There are those pesky few circumstances that just don’t get any clearer, even after a couple of walks, talks & sleeps you are left no clearer, you seem to be hemmed in by shitty possible outcomes from all angles.
This is what qualifies as a HARD CALL.
One of the most common techniques people use to make decisions is the Pro’s & Con's list, we can all hear our friends advice now, why don’t you make a Pro’s & Con’s list. This technique was made famous by Benjamin Franklin:
“My way is to divide half a sheet of paper by a line into two columns; writing over the one Pro and over the other Con. Then during three or four days’ consideration, I put down under the different heads short hints of the different motives, that at different time occur to me, for or against the measure. When I have thus got them altogether in one view, I endeavor to estimate their respective weights; and where I find two, one on each side, that seem equal, I strike them both out. If I judge some two reasons con equal to some three reasons pro, I strike out five; and thus proceeding, I find where the balance lies; and if after a day or two of further consideration, nothing new that is of importance occurs on either side, I come to a determination accordingly.” –Benjamin Franklin
Pro’s & Con’s List’s Just Don’t Cut It for the Hard Calls
The problem is, it is terribly inadequate for anything other than the most simple of decisions, an example in a non-business setting, that people can relate to, is the choice of leaving or staying in a relationship where you still care deeply for your partner but for other reasons feel you need to move on.

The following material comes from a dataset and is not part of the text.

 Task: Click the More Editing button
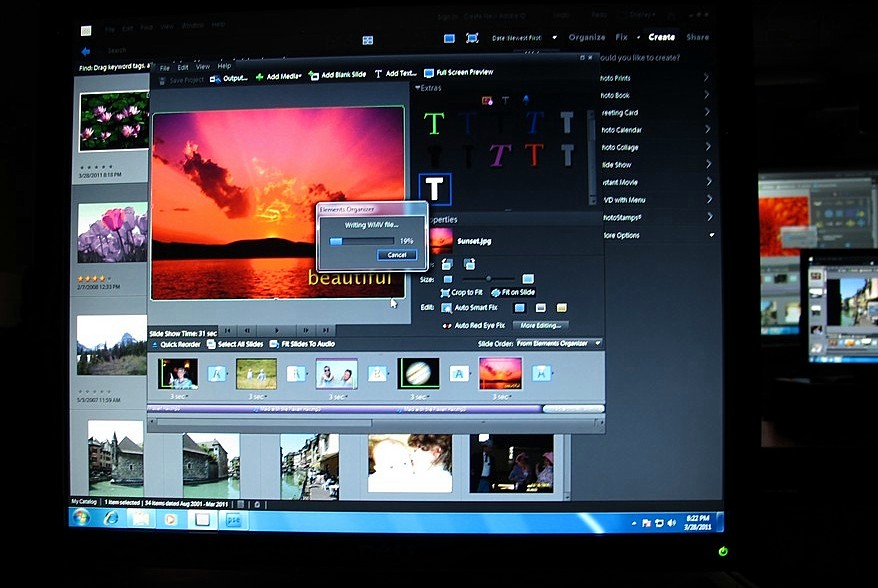[x=540, y=325]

If you make a list for something as difficult as that, if one side of the list, Pro or Con is longer, it often gives you no real clue to how you feel or even what is the right decision to make and the reason is simple…….
It’s because in important matters it’s not the number of things in a list, it’s the weight of importance they have to the outcome but even that’s not enough you need a much more powerful framework.
Isolating the Non Negotiables
When you are making important decisions the very best thing you can do is try an isolate the thing you must have or you must avoid in the outcome, the non-negotiable/s , the things that no matter what, you must attempt to have them addressed.
Immediately the list gets much smaller, which is a great start and more importantly it creates a robust and intelligent filter from which to put your thinking or list through.
Even very blurry situations get a lot clearer when you do this, it doesn’t mean the pain of making the decision goes away, Hard Calls always leave you with that task, but they focus you in on what needs to happen and quickly.
Just What the Doctor Ordered
This is the Number #1 Rule in a great book called, What do I do now? : Dr. Foster's 30 laws of great decision making / Charles Foster.
#1 Focus On the Most Important Thing. "People who make great decisions must remember to step back from the noisy urgency of the moment and ask themselves, 'What's the most important thing?'" and prioritize for that most important thing, according to Foster is:
more likely long-term than short-term;
more to do with what you want than what other people want;
more likely be connected to your hopes than your fears.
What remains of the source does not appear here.